The Ultimate Fire Starter
I have talked a lot about the need to be able to start a fire in many of my posts, I can’t stress that need enough. While it is especially important when you are out in treacherous conditions on hunting trips, the ability to start a fire is essential for non-hunters as well. Survival situations come up when you least expect them; it could be on a road trip to see family for Thanksgiving and you slide off the road and find yourself stranded. Or it could be a planned camping trip when the weather takes an awful turn and you find yourself soaking wet with no ability to start a fire. Or you could be out for a day hike in the mountains and your girlfriend breaks her ankle five miles from the trail head and you need to spend a night out. Or there could be a big snow storm or other weather event that leaves people without power in their homes. All of these situations happen consistently.
I am a firm believer in the ability to start a fire by multiple ways; like flint and steel, a bow drill, sun magnification from a broken head lamp from your car, or other means of friction. But not everyone can learn all of those ways to start a fire, and there may come a time in your life when you really need to be able to do that. Knowing this, I have researched some products and I found a really nice fire starting method for a very low cost, the Ultimate Survival WetFire product.
This product comes with 8 small packets, and each one can start a fire under any conditions with only a spark. Once lit, the material will burn at over 1,300 degrees, enough to get a fire going, boil water, or warm up a bowl of stew. The flame will last for 8 minutes or more, depending on elevation and moisture in the air. The material is non-toxic, so there is nothing to worry about regarding fumes or leaving the remains behind.

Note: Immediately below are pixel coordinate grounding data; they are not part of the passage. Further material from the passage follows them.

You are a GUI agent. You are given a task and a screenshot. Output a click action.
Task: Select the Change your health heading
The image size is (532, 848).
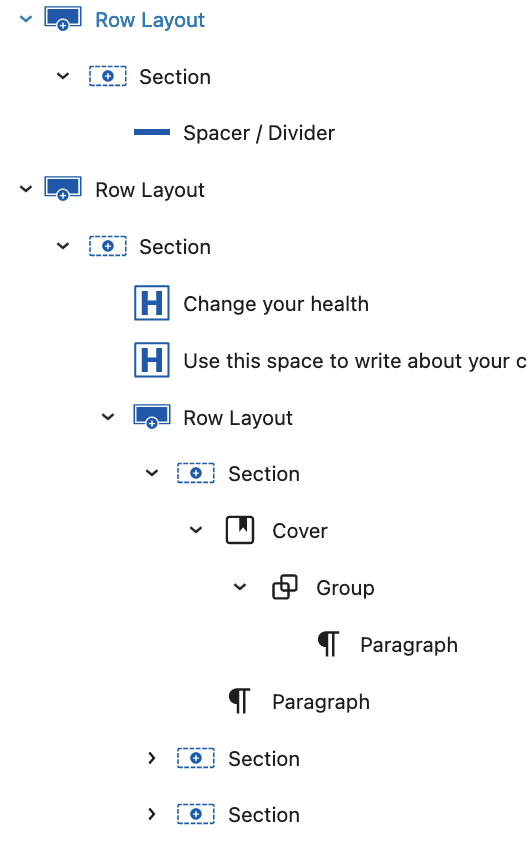click(276, 304)
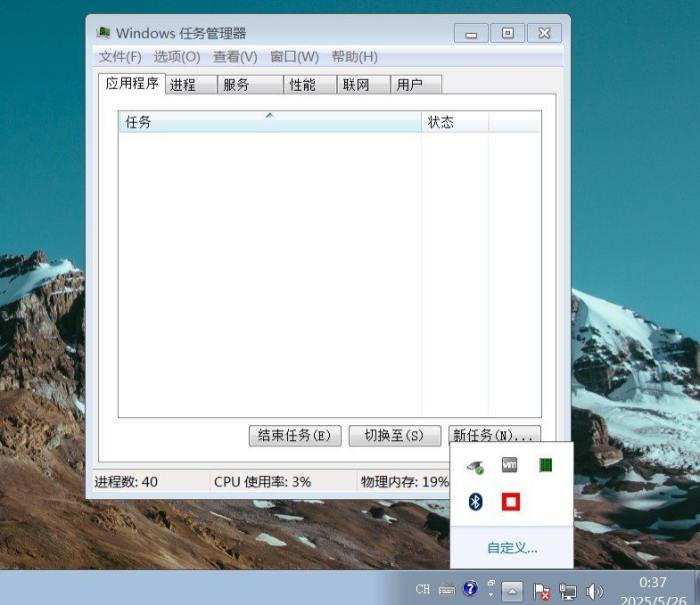Click the Safely Remove Hardware tray icon

pyautogui.click(x=475, y=467)
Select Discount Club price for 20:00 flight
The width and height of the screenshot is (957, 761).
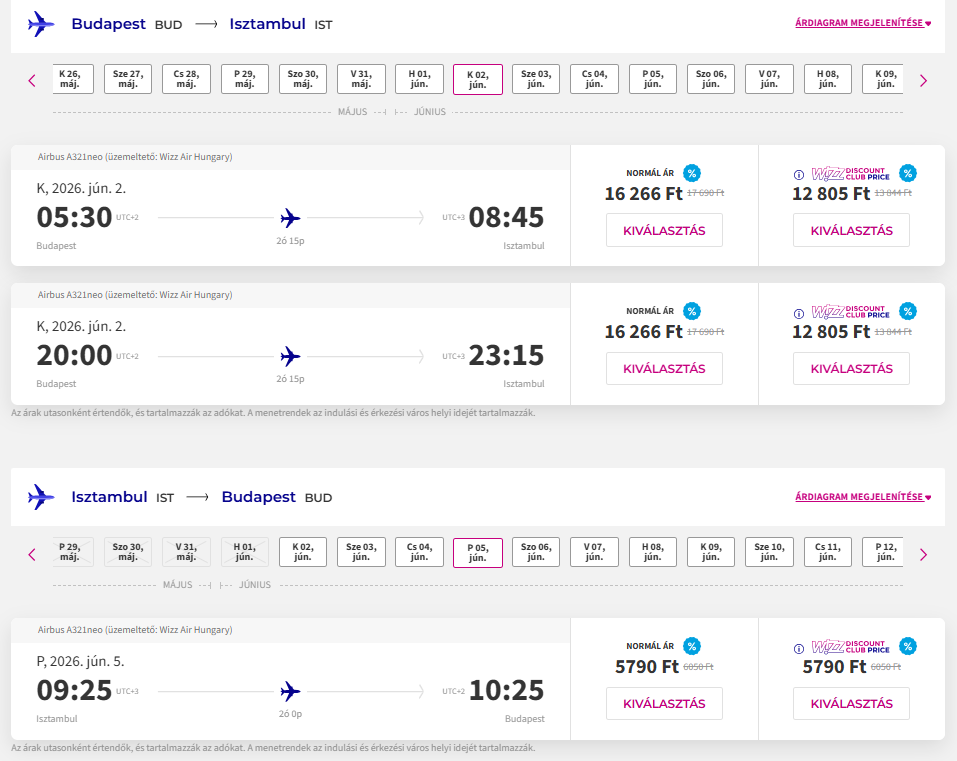(851, 368)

What I really like about this fire starter is that it is very small and lightweight; you can have a package in any of your packs, gear bags, or vehicles. For hunting, one package of these fire starters can last an entire season, and if you find yourself out late after a long hunt, there is nothing better than being able to start a fire quickly. With the intense heat from a single cube, you can get a fire going even with moist wood.

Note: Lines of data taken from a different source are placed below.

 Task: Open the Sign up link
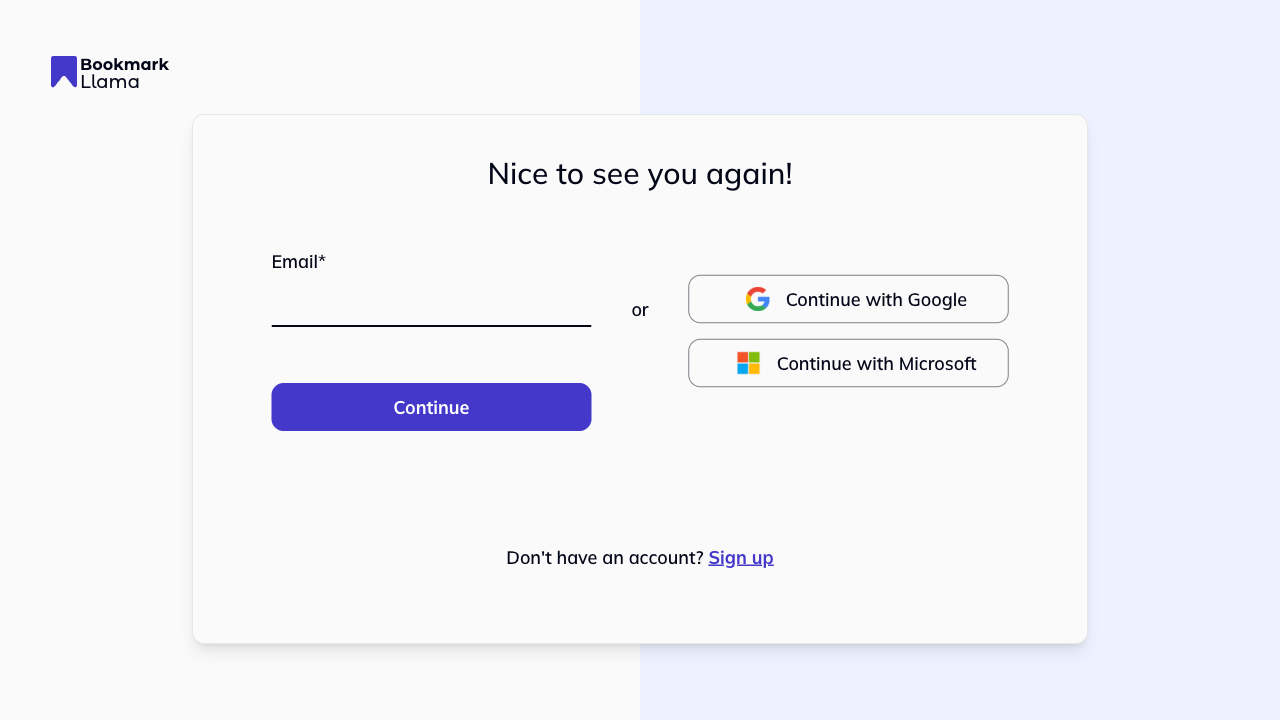[741, 557]
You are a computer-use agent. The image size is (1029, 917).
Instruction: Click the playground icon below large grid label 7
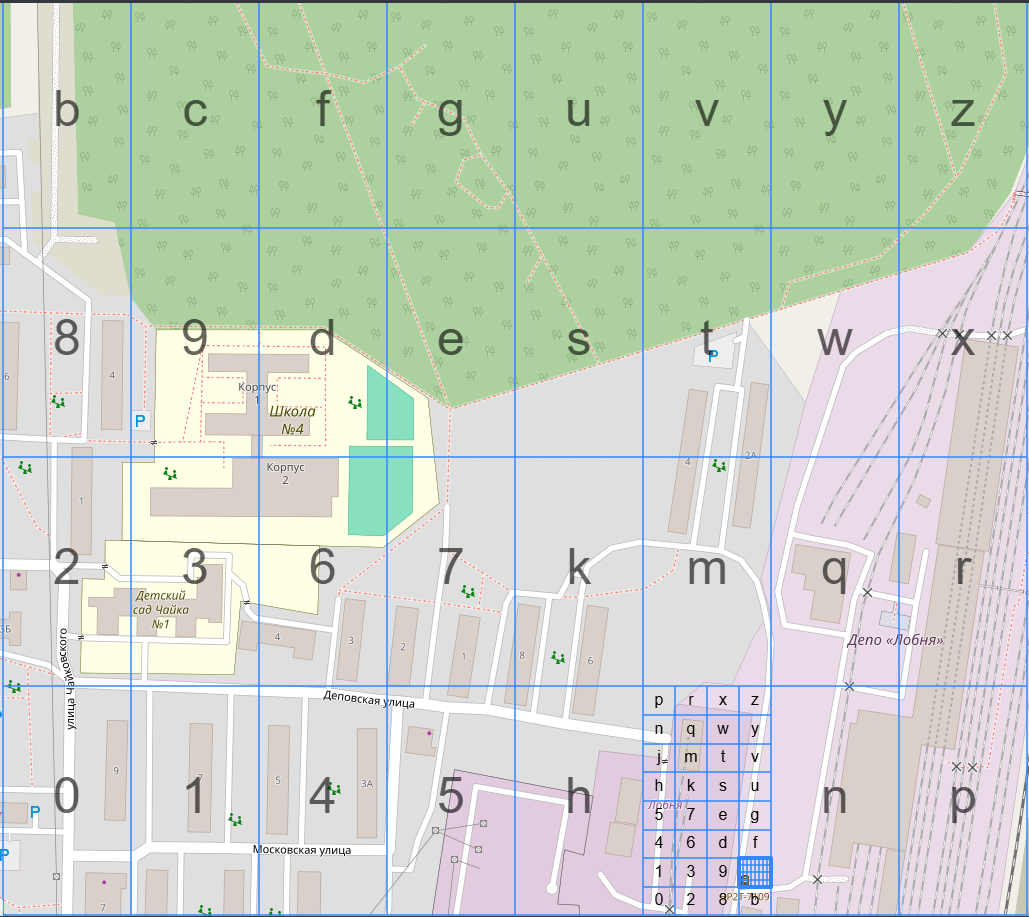(467, 592)
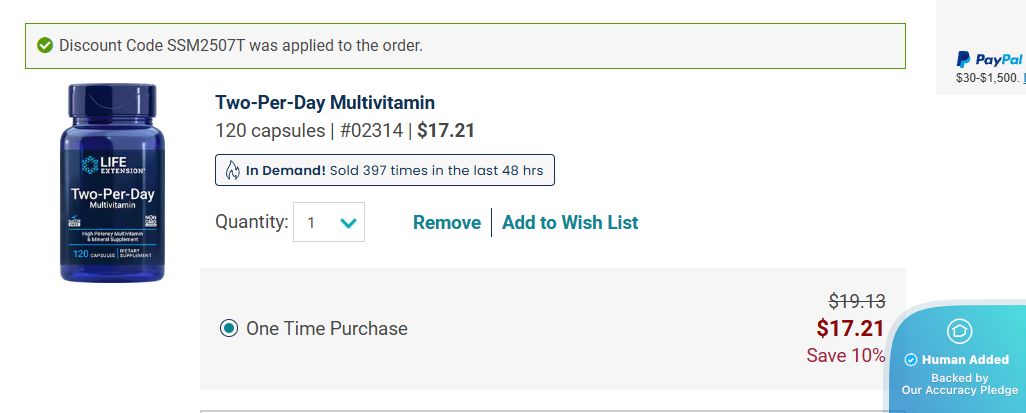This screenshot has width=1026, height=413.
Task: Click the Human Added checkmark icon
Action: 911,360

In wet conditions in the forest, look for dead branches on trees, especially pine trees that have a canopy to keep the limbs dry. You can gather a surprising amount of dry wood under the canopy of pines, and even though they may be small branches, they will be enough to get your fire going, and provide coals for larger pieces of wood. In a forest of lodge pole pine there will be many standing dead trees that can be easily brought down with an axe or hatchet, these are the trees that you should target for larger pieces of wood, not logs on the ground that will be full of moisture.
Spring is just around the corner, I hope you all will be getting out soon to enjoy the outdoors!